Ich kenne auch ihr Büro, Ecke Vía Augusta/Diagonal. Eine hochherrschaftlichere Adresse kann man sich schwerlich denken. Ein Wahnsinnsapartment in einem Gründerzeitbau, die Korridore so breit wie anderswo die Zimmer. Ihre Wohnung hat sie auf demselben Geschoss – ich habe sie natürlich nicht zu Gesicht bekommen.
Carme Pinós war Enric Miralles’ erste Partnerin (wie konnte er sie nur verlassen? Ah… vielleicht war’s ja sie) und projektierte mit ihm von 1982 bis 1991 einige seiner fabelhaftesten Bauten. Namentlich bei der Escuela Hogar in Morella, aber auch beim Friedhof Igualada (wo Miralles begraben liegt) steht ihr Einfluss ausser Zweifel. Dann startete sie allein eine neue Karriere. Das ging lange eher harzig (Passerellen in der Wüste), aber unlängst gewann sie gegen zwanzig Rivalen den Wettbewerb für die Neugestaltung der Plaça de la Gardunya (hinter der Boquería, inbegriffen ein Neubau für die Kunstschule La Massana), ein Projekt, auf das hier bei höherem Kenntnisstand zurückzukommen ist. Derzeit ist auch ihre Website gerade im Umbau.
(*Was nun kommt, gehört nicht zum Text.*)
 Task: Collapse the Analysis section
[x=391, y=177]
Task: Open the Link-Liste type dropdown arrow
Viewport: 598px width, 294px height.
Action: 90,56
Letztes Jahr konnte Carme Pinós in Guadalajara (Mexiko) ihr bisher wichtigstes Einzelprojekt vollenden, die 13-geschossige Torre Cube. Schon fast ein Wahrzeichen der 4-Millionen-Stadt. Es entwickelt sich um drei Erschliessungskerne aus Stahlbeton, die zugleich die tragende Struktur bilden, von der die Geschosse auskragen. Durch die Lücken der fehlenden Geschossflügel fällt Licht in das leere, offene Zentrum des Gebäudes, zugleich kommen sie seiner natürlichen Belüftung zustatten – eines der Anliegen der Architektin.